Vanguard reports that nearly two thirds of 401 k plans it administers now have the option of saving in a Roth 401 k, rather than the standard traditional 401 k. With a Roth, contributions are made with after tax income. The payoff comes in retirement when you can either skip RMD’s completely or take distributions without owing a penny in tax.Yet less than 15 percent of retirement savers with the ability to save in a Roth 401 k are taking advantage of the Roth option. “I’m from the Midwest, so I use a farm analogy: Do you want to pay tax on the seed or on the harvest,” said David Hays, president of Comprehensive Financial Consultants in Bloomington, Indiana. “The only rational answer is that you pay it on the seed.” That is, take your tax hit early, by using a Roth 401 k is funded with after tax dollars, paying tax on the seed contribution–with the eventual payoff that you will not owe a penny of tax when it’s time to harvest your savings, in retirement.

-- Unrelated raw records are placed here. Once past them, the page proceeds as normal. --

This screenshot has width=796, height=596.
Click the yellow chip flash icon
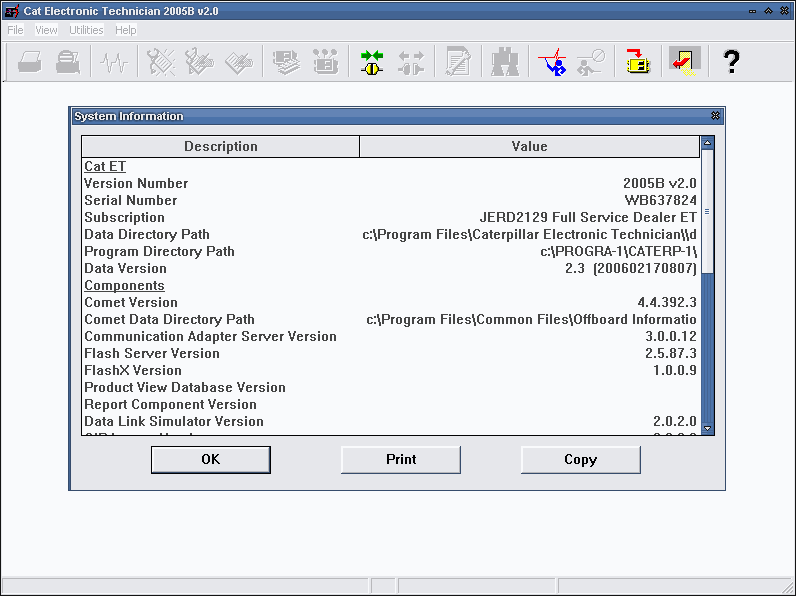pyautogui.click(x=637, y=62)
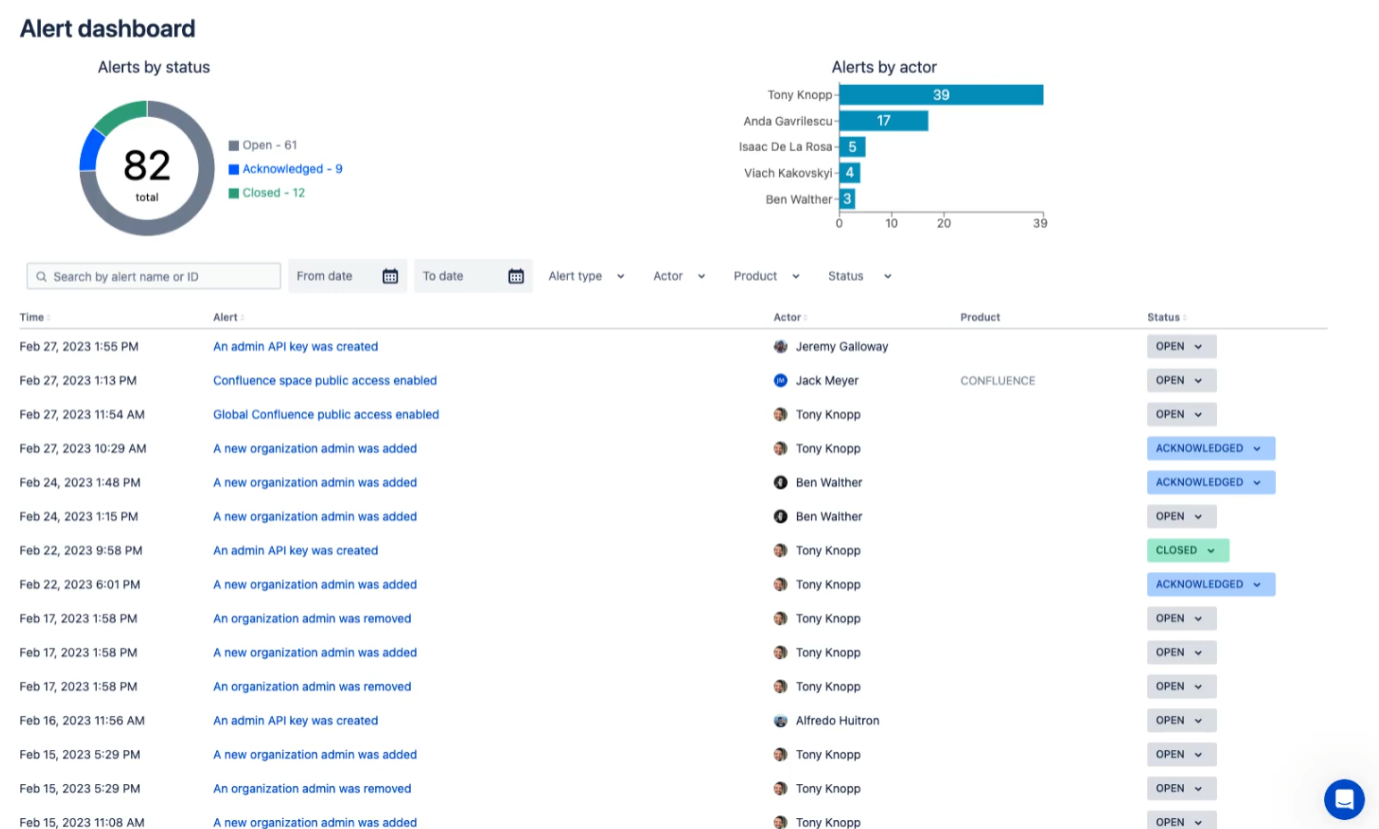Click the Anda Gavrilescu bar showing 17
The width and height of the screenshot is (1379, 829).
click(883, 121)
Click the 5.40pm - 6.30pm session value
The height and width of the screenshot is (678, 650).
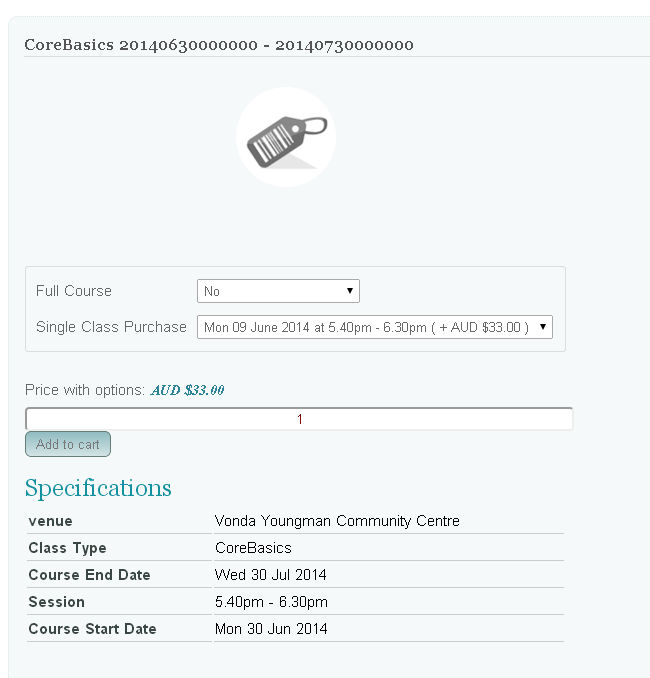click(x=271, y=602)
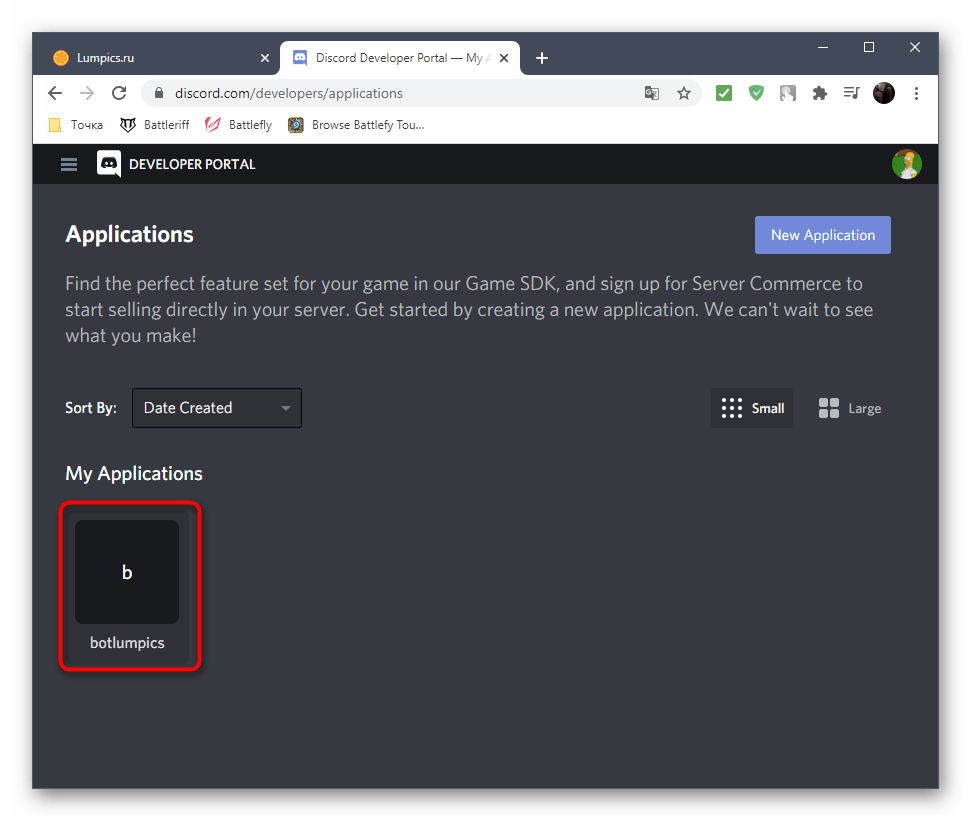971x821 pixels.
Task: Open the hamburger menu in Developer Portal
Action: (x=69, y=164)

While Roth 401 k plans are positioned as ideal for millennials who have yet to hit their peak earnings, 40 and 50 somethings who’ve been using a traditional 401 k for a few decades can add valuable tax diversification by switching over and doing some Roth saving. “Taxes are the most expensive thing in retirement,” said Hays. “Think about it, you pay 30 percent or so every time you want to access your money.” For the record, anyone can contribute to a Roth 401 k. There are no limits. Employer matching contributions will continue to be made into a traditonal 401 k account.